Eric, I think it comports quite well, assuming a good set of underlying tests reading, writing, math, science, and social studies. The quantity of on-leve reading for a student is important to the acquisition of reading skills, vocabulary, grammar, etc. All of these will show up on good achievement tests and thus be reflected in value-added gains. Plus the knowledge picked up in such reading will show up in science and social studies, and reading and writing - knowledge matters in those areas, too. I was once PTSO President at a school with a heavily constructive, group work, project-oriented approach to 8th grade. This was a school for ordinary students, many from families with significantly below average inccomes. Value-added scores wered impressive everywhere but math, and that was because they were trying to use a 6th grade set of materials from Vanderbilt that fit their pedagogy and up-grade it to the level of the students. That didn't work, and the value-added scores helped estabilsh that fact so they could move on to other approaches to the same goal.

Also, when I started studying value-added, I talked with Bill Sanders about this very point.
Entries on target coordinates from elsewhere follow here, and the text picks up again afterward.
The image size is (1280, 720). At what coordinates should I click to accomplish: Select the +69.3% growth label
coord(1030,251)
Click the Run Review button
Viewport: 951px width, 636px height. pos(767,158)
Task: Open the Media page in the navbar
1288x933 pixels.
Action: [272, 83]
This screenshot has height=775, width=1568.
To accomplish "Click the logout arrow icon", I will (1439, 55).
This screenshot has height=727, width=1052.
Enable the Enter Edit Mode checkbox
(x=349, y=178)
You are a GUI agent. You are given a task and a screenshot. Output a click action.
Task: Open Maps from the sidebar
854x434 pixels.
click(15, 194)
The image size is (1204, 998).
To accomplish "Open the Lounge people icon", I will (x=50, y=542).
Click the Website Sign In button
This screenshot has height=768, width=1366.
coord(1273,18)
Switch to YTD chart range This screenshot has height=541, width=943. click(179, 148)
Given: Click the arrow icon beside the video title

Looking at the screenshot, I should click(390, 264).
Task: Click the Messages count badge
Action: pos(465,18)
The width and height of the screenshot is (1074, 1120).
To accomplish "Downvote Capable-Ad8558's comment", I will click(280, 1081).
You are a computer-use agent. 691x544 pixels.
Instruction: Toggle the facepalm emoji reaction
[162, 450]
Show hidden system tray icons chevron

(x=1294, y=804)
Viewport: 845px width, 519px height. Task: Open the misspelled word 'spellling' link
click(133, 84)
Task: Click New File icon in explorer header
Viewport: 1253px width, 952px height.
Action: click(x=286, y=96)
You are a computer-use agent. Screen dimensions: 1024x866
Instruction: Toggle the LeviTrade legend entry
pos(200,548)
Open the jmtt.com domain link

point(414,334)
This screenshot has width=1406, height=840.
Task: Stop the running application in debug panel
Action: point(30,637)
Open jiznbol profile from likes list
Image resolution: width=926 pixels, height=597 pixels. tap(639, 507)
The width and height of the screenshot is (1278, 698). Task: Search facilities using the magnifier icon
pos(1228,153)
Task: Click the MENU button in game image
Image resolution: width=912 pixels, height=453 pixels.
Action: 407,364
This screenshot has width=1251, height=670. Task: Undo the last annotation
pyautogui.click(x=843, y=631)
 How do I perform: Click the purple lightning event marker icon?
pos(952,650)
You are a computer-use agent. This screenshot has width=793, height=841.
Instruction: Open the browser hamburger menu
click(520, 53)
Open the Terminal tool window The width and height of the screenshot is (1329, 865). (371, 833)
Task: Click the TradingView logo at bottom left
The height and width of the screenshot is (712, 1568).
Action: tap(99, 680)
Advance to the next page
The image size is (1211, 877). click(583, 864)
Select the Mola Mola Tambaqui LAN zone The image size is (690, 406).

I said that if high value-added schools were not places I would want my own children to go, then I might not be very supportive. (Too bad more federal legislators and local business leaders don't take the same approach!) He pointed to the highest scoring middle school in the state in the early years of value-added (and still so today, I think) -- Maryville Middle School. Sixth - eighth grade, no entrance requirements, at that time a 3-1 student to computer ratio, lots of projects, student presentation were regularly attended by community members, and their was a get-up-to-speed program for those who came in below reading level so they could do the work expected.

Yes, I think a great education will produce great value-added scores for high, average, and low-achieving students.


Any thoughts on how value-added comports with quality liberal education? For example, might exposure to Junior Great Books be reflected favorably in value-added scores?